As soon as we came to government we began to devise a plan to provide an “enabling environment” for citizens to put their imaginations to work and earn export dollars for their products. This plan, from an ICT perspective, has many parts – some low-hanging fruits and many long term objectives. Most of these objectives are already in progress:-
v Installing a modern LTE and fibre optic network along the coastlands, in the hinterland and inland regions
v Providing computers and equipment to community centres, especially in poor and remote communities
v Training community leaders to use the computers and in turn they would support and teach residents … remember, the goal is a technologically savvy population
v In the last quarter of 2016 we conducted a Needs Assessment in several Poor, Remote and Hinterland communities across Guyana. That report was submitted at the end of the year and now we are close to finalizing plans for a massive spin-off project taking internet and other digital services to these rural communities. This project will begin by October 2017.

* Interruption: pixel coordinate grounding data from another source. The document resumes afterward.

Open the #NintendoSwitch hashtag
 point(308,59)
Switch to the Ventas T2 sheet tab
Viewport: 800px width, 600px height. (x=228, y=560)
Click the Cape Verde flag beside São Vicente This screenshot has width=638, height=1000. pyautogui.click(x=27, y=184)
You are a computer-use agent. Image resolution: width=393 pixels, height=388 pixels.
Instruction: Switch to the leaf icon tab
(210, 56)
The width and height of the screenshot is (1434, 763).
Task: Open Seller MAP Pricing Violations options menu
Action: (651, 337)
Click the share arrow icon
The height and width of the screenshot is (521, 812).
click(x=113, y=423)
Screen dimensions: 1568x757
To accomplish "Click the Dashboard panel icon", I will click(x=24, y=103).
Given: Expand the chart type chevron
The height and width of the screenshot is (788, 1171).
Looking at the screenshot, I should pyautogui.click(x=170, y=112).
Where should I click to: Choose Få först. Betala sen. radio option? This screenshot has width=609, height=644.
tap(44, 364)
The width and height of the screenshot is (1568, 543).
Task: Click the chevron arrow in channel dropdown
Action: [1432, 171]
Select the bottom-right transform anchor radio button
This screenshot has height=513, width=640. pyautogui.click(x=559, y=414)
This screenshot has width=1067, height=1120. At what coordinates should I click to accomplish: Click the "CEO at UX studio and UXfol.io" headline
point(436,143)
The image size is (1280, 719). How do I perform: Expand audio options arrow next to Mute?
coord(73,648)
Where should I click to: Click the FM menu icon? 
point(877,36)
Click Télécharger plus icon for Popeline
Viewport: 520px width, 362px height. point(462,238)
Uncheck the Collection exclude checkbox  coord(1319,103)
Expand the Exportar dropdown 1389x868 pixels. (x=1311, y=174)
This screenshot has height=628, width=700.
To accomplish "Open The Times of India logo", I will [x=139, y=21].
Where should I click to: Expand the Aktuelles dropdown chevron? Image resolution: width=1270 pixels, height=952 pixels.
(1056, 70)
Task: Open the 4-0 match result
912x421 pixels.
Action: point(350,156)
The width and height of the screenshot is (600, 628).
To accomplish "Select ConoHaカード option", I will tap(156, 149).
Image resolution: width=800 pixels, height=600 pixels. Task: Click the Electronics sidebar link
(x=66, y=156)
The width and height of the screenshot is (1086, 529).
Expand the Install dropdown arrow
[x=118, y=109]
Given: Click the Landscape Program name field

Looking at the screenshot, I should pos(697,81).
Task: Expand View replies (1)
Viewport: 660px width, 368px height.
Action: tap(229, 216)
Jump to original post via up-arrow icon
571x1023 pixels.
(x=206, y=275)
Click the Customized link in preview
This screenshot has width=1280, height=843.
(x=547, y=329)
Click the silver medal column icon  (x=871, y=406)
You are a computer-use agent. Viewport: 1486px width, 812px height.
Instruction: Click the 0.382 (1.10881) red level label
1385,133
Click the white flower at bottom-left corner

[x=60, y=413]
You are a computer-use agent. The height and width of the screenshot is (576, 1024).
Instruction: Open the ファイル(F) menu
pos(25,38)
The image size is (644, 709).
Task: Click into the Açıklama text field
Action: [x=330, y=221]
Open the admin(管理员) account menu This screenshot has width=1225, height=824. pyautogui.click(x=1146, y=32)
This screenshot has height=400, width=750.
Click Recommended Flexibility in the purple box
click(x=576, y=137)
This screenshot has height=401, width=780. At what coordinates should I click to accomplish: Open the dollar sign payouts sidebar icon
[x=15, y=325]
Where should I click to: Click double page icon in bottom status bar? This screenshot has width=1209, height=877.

v At midyear last year we began installing internet-ready equipment in secondary schools. To date there are over 101 schools, technical institutes, Regional Education Offices, the university campuses in Georgetown and Berbice, and the teachers’ training college, equipped with free access to the internet. Of course, this comes with software to restrict the students’ access to unhealthy websites containing pornography, terrorism-related material, and such.
One very key item on our agenda is placing public services within easy reach of every citizen through the internet. We are still refining the process, and very soon you will not have to travel to Georgetown to join long lines just to submit your application for a passport. And this is just the beginning. The objective is to place every single public service online, including applications for birth and death certificates; drivers’ licences; business compliance certificates; land, housing, mining and forestry permits – every public service, and in time we will use technology to pay our pensioners.
This is a good time to tell you that very shortly we will activate a plan to rehabilitate strategically placed post offices (most were allowed to deteriorate for decades into deplorable conditions). We will add internet-related services and convert some into ICT hubs. They will also offer a new service that was introduced recently – Swift Shipping for online shoppers and business owners.
So with vastly improved internet capacity and speed, rice farmers in this region can now search online for spare parts for your combines and tractors; beauticians can source your hair and nail supplies and have it shipped to Guyana by Swift Shipping. Supermarket owners will enjoy being able to buy new products online and have them on their shelves in no time.
And most importantly, our entrepreneurs will have a ready-made export shipping route for our indigenous products, e.g. hammocks, high quality coconut water, coconut oil and other coconut-based cosmetics and foods, tamarind balls, guava cheese, etc. to the ready-made diaspora market.
Allow me to offer a word of encouragement to the Guyana Telephone and Telegraph Company. This nation will only move forward if the private sector continues to invest in our economy. We do appreciate your expansion into the Essequibo and we look forward to seeing the rest of it. We hope that your company will continue to fulfill the promises you’ve made to expand and strengthen the range of telephone and digital services. We see your participation as vital to the transformation of our nation.
I ask you, the good people of Essequibo, to look for the opportunities to be successful entrepreneurs, put your skills to work and earn. There are many of you who are building great software applications, preserving and processing fruits and vegetables, and doing other innovative things. Just keep thinking outside the box and venture into new areas. With all that lies before us, e.g. a hydrocarbon industry and possibilities for developing numerous downstream industries, we have to believe that we can do it!